It covers a total surface area of 250 square kilometers (97 sq mi) and is a part of Africa’s Great Lakes system, although not considered one of the Great Lakes.
Lake George is located in the western part of the East Africa’s Rift Valley. The lake is a small and shallow of approximately 250 sq km and a middling depth of just 2.4 meters.
The lake is supplied by several inflows from the extensive mountain Rwenzori ranges as well as from the northeastern agricultural area. However, the major inflows are Dura plus Mpanga from northeast, in addition to Nsonge, Rumi, plus Mubuku from Rwenzori.
Its outflow is into the Kazinga Channel that drains toward the adjacent Lake Edward. The lake’s northern shore is majorly lined with a dense papyrus swamp. Its water levels keep on fluctuating but to a very minimal level.
At 914 meters in altitude all above sea level, this Lake George possesses its major catchment area within the Rwenzori ranges. Other than the agricultural areas in the north-east, there aren’t any main supplies of allochthonous material.
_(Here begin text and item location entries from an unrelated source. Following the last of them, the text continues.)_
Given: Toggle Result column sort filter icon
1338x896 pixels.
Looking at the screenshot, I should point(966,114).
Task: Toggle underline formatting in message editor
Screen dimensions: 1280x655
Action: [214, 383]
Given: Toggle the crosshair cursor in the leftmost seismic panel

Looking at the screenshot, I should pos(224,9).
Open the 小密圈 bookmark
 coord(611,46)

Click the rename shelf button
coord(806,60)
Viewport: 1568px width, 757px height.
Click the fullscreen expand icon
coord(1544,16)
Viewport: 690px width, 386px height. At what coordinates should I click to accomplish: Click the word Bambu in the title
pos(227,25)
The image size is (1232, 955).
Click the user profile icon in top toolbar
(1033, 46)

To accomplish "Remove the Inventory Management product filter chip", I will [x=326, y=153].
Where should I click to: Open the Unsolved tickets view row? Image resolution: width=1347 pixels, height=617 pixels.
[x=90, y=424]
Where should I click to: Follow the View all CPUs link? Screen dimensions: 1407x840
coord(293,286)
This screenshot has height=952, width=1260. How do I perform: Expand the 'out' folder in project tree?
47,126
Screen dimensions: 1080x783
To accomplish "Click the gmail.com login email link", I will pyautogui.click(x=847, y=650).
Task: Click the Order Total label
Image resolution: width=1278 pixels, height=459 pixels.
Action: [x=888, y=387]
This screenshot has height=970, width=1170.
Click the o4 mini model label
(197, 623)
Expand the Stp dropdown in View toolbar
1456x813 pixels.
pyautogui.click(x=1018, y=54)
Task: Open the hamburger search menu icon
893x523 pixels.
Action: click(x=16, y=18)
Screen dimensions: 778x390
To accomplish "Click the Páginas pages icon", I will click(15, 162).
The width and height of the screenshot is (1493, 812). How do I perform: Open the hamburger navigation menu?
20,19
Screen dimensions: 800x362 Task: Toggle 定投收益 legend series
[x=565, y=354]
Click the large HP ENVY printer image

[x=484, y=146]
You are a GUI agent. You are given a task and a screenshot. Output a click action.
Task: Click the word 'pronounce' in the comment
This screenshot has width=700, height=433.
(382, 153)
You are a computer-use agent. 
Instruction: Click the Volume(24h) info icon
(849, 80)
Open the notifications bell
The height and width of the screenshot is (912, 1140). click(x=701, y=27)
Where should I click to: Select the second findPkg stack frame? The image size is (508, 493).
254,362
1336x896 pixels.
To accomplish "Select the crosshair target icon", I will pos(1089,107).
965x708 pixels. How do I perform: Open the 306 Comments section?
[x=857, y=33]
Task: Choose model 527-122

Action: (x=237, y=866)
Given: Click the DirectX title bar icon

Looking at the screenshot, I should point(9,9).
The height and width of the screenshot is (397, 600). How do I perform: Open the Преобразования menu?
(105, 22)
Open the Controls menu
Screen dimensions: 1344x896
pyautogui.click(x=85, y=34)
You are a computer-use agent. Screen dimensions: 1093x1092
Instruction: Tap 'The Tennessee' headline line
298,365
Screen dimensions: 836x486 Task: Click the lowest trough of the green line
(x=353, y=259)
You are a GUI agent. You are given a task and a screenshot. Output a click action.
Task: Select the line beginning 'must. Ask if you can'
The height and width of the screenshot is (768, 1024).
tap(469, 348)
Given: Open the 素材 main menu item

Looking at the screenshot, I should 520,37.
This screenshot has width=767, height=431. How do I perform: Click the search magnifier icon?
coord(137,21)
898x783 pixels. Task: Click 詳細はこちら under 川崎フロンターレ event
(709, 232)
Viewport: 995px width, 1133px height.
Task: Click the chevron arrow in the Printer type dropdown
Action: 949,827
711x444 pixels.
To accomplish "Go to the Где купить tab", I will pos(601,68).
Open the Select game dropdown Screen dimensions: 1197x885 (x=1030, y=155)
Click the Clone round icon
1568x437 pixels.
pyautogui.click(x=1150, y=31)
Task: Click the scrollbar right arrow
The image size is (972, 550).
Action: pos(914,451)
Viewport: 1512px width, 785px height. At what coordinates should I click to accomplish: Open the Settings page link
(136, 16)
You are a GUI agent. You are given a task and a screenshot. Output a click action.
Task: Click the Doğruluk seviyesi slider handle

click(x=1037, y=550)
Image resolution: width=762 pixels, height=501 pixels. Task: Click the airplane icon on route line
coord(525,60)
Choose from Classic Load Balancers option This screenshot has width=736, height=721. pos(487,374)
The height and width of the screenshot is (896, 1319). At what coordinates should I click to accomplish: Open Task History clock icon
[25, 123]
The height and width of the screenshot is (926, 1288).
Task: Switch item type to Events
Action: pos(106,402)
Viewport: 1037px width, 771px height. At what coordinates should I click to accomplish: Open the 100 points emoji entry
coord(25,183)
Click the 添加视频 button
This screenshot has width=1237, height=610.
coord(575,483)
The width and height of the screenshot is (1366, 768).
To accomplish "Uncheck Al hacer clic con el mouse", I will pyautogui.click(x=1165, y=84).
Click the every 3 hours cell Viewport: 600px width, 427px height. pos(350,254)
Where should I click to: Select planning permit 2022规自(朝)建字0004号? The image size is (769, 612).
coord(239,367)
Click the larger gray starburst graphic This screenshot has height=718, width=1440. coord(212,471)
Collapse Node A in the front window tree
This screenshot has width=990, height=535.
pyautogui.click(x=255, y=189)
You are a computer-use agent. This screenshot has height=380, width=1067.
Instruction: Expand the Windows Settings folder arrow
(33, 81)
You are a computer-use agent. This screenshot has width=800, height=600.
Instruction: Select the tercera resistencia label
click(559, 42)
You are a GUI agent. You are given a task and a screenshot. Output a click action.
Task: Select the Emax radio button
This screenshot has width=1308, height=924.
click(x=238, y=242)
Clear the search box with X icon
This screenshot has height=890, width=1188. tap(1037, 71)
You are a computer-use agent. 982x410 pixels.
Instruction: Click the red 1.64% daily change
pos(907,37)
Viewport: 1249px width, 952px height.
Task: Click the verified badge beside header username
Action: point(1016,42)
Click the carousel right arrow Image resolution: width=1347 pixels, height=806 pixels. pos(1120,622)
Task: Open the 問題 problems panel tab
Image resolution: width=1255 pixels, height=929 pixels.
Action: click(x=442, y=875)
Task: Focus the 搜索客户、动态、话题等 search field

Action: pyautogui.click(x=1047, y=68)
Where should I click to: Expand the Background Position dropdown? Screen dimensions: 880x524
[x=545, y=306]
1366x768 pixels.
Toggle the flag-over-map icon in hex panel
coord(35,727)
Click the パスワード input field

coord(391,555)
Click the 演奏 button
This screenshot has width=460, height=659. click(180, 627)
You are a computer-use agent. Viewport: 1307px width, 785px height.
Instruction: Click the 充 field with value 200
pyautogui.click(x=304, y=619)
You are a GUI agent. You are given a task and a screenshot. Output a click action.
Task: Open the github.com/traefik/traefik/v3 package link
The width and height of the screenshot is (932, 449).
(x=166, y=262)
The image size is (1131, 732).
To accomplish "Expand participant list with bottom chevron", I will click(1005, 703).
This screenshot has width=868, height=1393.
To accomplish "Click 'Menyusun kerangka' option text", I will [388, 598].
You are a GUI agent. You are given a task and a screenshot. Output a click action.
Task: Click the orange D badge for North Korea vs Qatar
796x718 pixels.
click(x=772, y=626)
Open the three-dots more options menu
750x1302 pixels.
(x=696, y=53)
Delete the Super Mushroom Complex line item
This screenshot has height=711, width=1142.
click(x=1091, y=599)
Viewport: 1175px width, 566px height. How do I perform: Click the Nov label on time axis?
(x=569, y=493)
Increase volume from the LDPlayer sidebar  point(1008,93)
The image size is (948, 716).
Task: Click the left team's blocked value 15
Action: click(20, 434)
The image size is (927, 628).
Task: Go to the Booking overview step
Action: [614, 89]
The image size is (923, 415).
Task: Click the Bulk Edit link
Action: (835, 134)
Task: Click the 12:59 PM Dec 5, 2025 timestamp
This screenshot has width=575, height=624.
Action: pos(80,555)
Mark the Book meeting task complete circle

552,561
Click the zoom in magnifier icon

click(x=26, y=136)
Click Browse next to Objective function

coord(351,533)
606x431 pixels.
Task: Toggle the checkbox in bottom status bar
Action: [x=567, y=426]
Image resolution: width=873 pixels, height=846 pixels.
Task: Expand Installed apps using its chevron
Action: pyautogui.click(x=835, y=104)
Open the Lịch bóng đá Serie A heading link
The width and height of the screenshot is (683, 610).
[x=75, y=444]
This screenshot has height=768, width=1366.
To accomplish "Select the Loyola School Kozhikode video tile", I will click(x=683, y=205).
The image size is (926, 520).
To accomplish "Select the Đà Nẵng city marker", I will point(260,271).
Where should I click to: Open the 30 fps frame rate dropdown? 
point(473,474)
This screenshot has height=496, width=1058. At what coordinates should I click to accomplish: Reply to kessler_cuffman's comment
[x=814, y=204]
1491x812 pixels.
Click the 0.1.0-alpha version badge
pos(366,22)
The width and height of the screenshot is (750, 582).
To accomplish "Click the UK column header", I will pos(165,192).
Lake George experiences 2 rainy seasons having the rainfall peaks within May as well as October whereas the monthly mean rainfall ranges from 3 – 194 mm. This lake is extremely productive and profitable fishery is carried out here. Fortunately this lake has somewhat been well investigated.
The major islands on this lake are: Kankuranga, Iranqara as well as Akika.
The fauna of this beautiful Lake George is majorly dominated by different herbivores, especially the fish such as the cyclopoid copepod Thermocyclops hyalinus, Tilapia nilotica as well as the Haplochromis nigripinnis.
The bordering papyrus swamps of the Ramsar wetland area are habitat to the sitatunga antelope. In addition one can see the hard to pin down Shoebill in addition to other resident birds along the lake.
Like the other lakes in the region, it was named after a member of the British royal family, in this case Prince George, later to become King George V of the United Kingdom.
Lake George drains to the southwest into Lake Edward through the Kazinga Channel.
Explorer Henry M. Stanley was the first European to see the lake in 1875, after following the course of the Katonga River from Lake Victoria during his trans-African expedition.